Dr. Oliver Medvedik and the Journal Club will be returning on September 30th at 1:00 PM EDT live on our Facebook page. The topic for this month is going to be a new study that implicates an innate immune inflammatory protein in disease progression using mouse models.
Innate immunity is associated with Alzheimer’s disease, but the influence of immune activation on the production of amyloid-β is unknown. Here we identify interferon-induced transmembrane protein 3 (IFITM3) as a γ-secretase modulatory protein, and establish a mechanism by which inflammation affects the generation of amyloid-β. Inflammatory cytokines induce the expression of IFITM3 in neurons and astrocytes, which binds to γ-secretase and upregulates its activity, thereby increasing the production of amyloid-β. The expression of IFITM3 is increased with ageing and in mouse models that express familial Alzheimer’s disease genes. Furthermore, knockout of IFITM3 reduces γ-secretase activity and the formation of amyloid plaques in a transgenic mouse model (5xFAD) of early amyloid deposition. IFITM3 protein is upregulated in tissue samples from a subset of patients with late-onset Alzheimer’s disease that exhibit higher γ-secretase activity. The amount of IFITM3 in the γ-secretase complex has a strong and positive correlation with γ-secretase activity in samples from patients with late-onset Alzheimer’s disease. These findings reveal a mechanism in which γ-secretase is modulated by neuroinflammation via IFITM3 and the risk of Alzheimer’s disease is thereby increased.
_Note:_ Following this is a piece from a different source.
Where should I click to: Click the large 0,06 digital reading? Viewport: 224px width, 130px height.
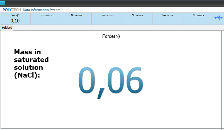(110, 81)
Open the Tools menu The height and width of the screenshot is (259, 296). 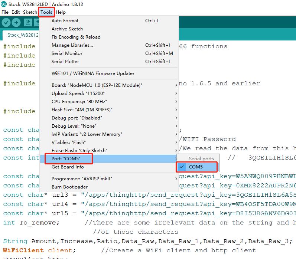[46, 12]
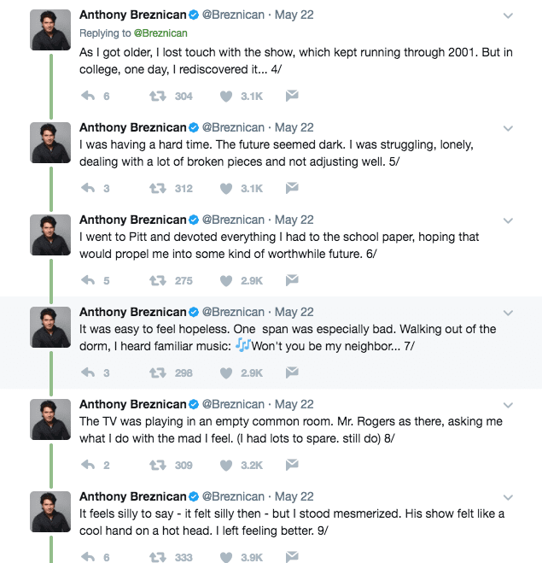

These findings build on the inflammaging hypotheses of aging, which links the chronic inflammation typically observed during aging with a variety of aging processes and age-related diseases.
Hur, J. Y., Frost, G. R., Wu, X., Crump, C., Pan, S. J., Wong, E., … & Wang, J. C. (2020). The innate immunity protein IFITM3 modulates γ-secretase in Alzheimer’s disease. Nature, 1-6.